Agrandissement : Illustration 1
Il faut imaginer que tout cela se passe en douceur – apparemment, car la force est interne, contenue.
Mais je ne peux plus tenir monsieur Temps, plus le nourrir, plus le prendre en charge, plus me nourrir de lui, l’inertie nous menace.
J’ai besoin de lui comme naguère, à l’extérieur, près de moi. Lui, le léger, en costume gris, toujours calme et serein, toujours stimulant. Aussitôt il sort, il m’entend. Je suis déjà mieux, redressé, j’ai repris force, je joue déjà avec énergie sur le clavier.
Il est donc partout, transparent. Il ne sera jamais mon prisonnier.
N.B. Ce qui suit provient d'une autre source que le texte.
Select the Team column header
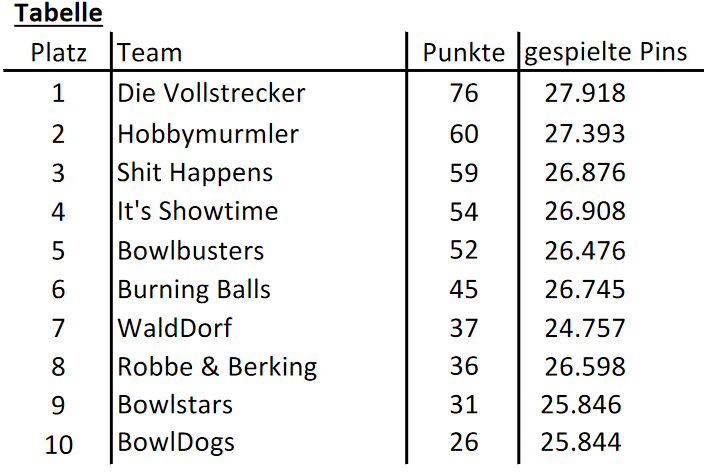Image resolution: width=704 pixels, height=473 pixels. point(150,53)
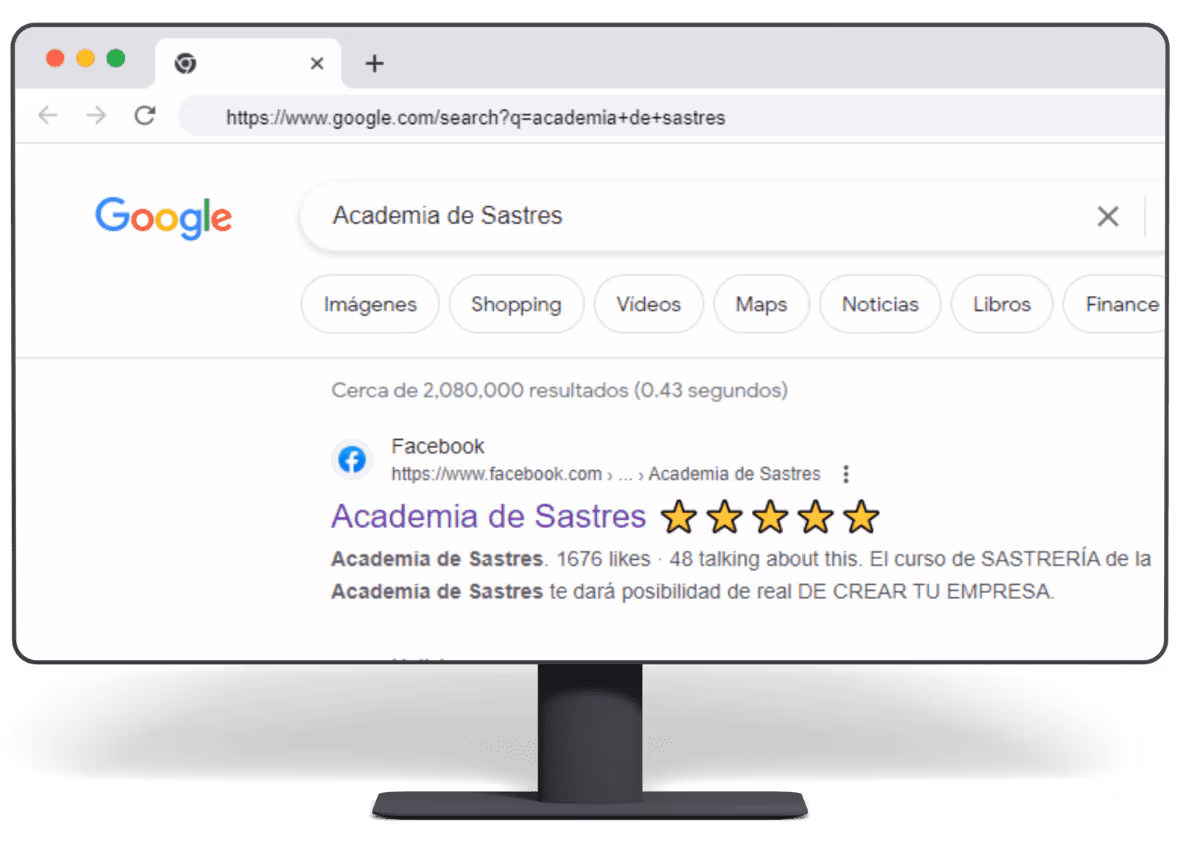Switch to the Videos filter
This screenshot has height=844, width=1178.
[648, 304]

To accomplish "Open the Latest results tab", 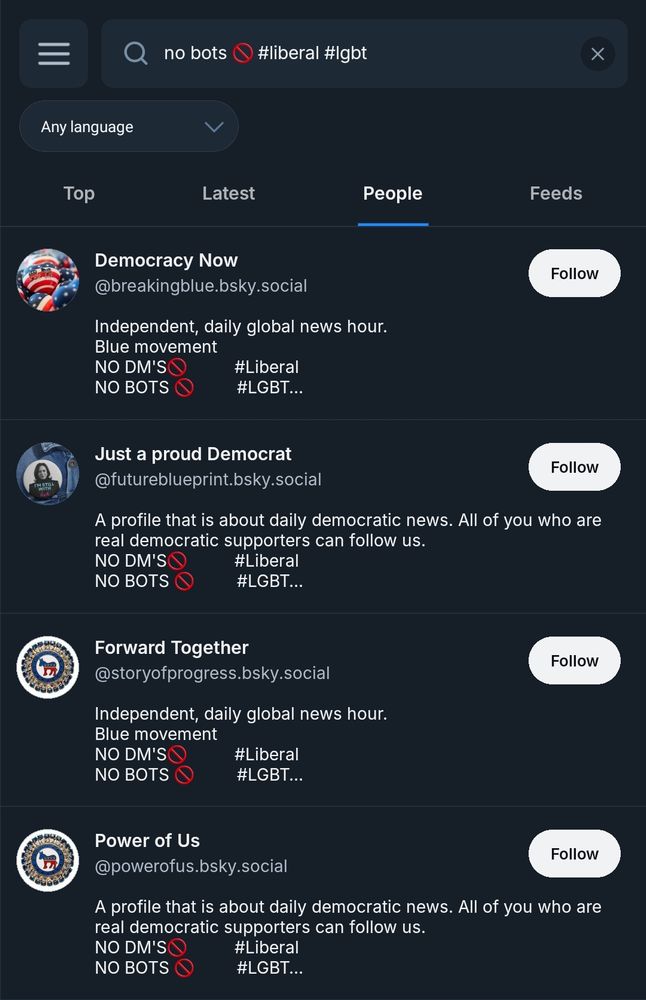I will coord(228,193).
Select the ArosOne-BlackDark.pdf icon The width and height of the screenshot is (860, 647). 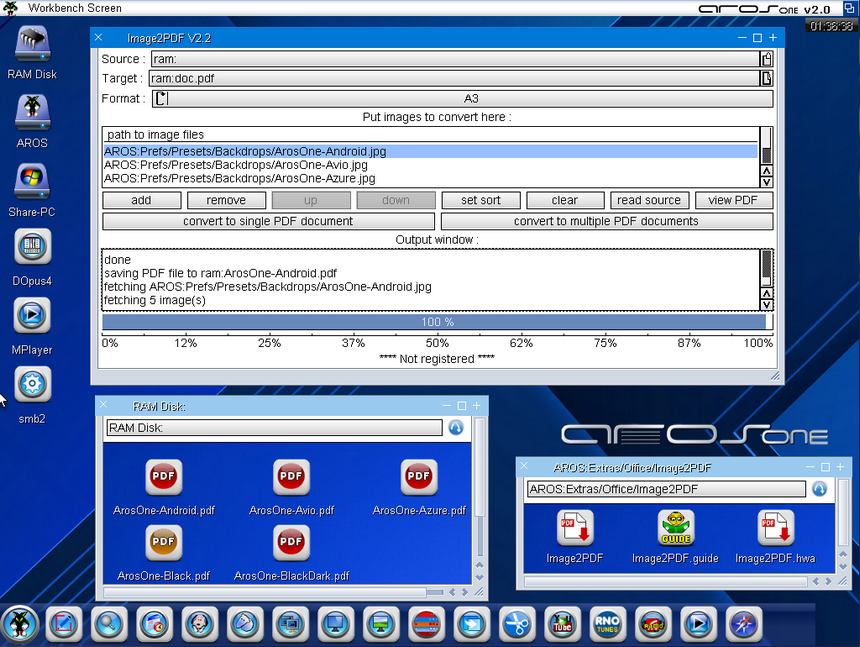tap(291, 543)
Je peux me nourrir de lui mais je ne le nourris pas, je nourris un impalpable : sa présence en moi. Je lui redonne son immatérialité – ou plutôt je la redécouvre. Et je vois toutes les images que je peux faire de lui.
Et ce qu’il fait de moi ce sont des doigts, des petits doigts qui apprennent à danser, qui découvrent des plaisirs nouveaux, des forces nouvelles. Ce qu’il me fait aussi ce sont des oreilles, des oreilles plus indépendantes, qui se détachent de leur mémoire, qui sont capables de se lâcher en l’air, de vagabonder un instant et de revenir se poser sur un point précis, sur une touche précise, un son précis, une chaîne de son, bientôt une grappe, un arpège, une escalade, un saut de ruisseau, un battement d’aile. Petit oiseau, petit lézard je fais mes premiers pas.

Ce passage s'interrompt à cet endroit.